- Noble family: Borjigin
- Spouse: Ghurbatai Güregen
- Father: Abaqa Khan
- Mother: Bulujin Egechi

= El Qutlugh Khatun =

Early 14th century Ilkhanate princess

El Qutlugh Khatun (ايلقتلغ; ) was the daughter of Abaqa Khan (r. 1265–82), the second Mongol ruler of the Ilkhanate. Her story, included in Khalīl ibn Aybeg al-Ṣafadī's (around 1297-1363) bibliographic dictionary, sheds light on changing gender norms during the widespread conversion in the Ilkhanate to Islam. Her story also depicts the status of women during the period.

==The Hajj==
It is unclear how many women went on the Hajj during the pre-modern era.
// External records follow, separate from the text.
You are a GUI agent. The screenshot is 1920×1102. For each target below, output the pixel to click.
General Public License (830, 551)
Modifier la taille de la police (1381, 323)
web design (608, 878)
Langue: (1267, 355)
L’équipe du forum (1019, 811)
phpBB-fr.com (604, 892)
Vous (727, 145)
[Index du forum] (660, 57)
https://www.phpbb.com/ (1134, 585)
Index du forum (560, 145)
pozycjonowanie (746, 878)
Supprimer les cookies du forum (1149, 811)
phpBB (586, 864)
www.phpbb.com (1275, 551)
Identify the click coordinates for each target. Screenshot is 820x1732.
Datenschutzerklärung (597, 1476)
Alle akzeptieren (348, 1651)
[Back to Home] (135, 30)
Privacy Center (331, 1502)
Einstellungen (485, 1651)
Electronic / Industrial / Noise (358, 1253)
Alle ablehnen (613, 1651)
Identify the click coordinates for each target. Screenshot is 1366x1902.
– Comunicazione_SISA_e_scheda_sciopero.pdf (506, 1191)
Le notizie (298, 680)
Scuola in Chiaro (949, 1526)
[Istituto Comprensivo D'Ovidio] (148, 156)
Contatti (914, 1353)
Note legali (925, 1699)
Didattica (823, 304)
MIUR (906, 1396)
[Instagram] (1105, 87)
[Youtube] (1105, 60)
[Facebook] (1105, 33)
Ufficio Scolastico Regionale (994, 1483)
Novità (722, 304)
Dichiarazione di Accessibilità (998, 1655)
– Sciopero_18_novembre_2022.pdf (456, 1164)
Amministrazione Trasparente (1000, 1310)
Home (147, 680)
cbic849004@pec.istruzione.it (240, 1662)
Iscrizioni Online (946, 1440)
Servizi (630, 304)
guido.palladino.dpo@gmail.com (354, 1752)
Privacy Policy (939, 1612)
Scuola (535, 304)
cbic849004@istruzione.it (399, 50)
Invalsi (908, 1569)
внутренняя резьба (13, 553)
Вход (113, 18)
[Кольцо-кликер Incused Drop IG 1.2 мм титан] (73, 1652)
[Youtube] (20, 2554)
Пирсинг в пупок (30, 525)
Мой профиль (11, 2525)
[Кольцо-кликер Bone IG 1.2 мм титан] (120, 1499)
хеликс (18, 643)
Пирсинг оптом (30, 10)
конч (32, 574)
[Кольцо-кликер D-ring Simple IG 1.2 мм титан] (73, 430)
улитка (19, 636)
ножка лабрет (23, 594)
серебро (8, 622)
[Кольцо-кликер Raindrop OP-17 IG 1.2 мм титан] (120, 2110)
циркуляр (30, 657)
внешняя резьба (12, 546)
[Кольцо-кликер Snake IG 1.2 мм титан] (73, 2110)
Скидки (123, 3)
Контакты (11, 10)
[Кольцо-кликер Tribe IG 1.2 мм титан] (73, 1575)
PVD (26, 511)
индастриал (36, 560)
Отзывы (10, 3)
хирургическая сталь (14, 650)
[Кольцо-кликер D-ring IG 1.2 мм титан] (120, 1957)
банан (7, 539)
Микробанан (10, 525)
According to al-Ṣafadī', however, El Qutlugh was one of the women who did make the journey. She travelled on horseback (not in a palanquin fastened to a camel) with a quiver of arrows at her waist. There were differences in her journey in comparison to the wives of senior Mamluk officials from the same period. Her Hajj trip took place in 1323.

== Family ==
She was married to Ghurbatai Güregen from the Hushin tribe. Her husband was active during Arghun and Gaykhatu's reign, and supported the latter during Baydu's revolt. He also had two children named Beglemish and Bitigchi, although it is not known if El Qutlugh was their mother. Ghurbatai was murdered some time after Gaykhatu's reign and El Qutlugh was known to have avenged him, however exact date is not known.

== Ghazan's death ==
Mamluk sources credit her with inciting Bulughan Khatun to poison Ghazan Khan.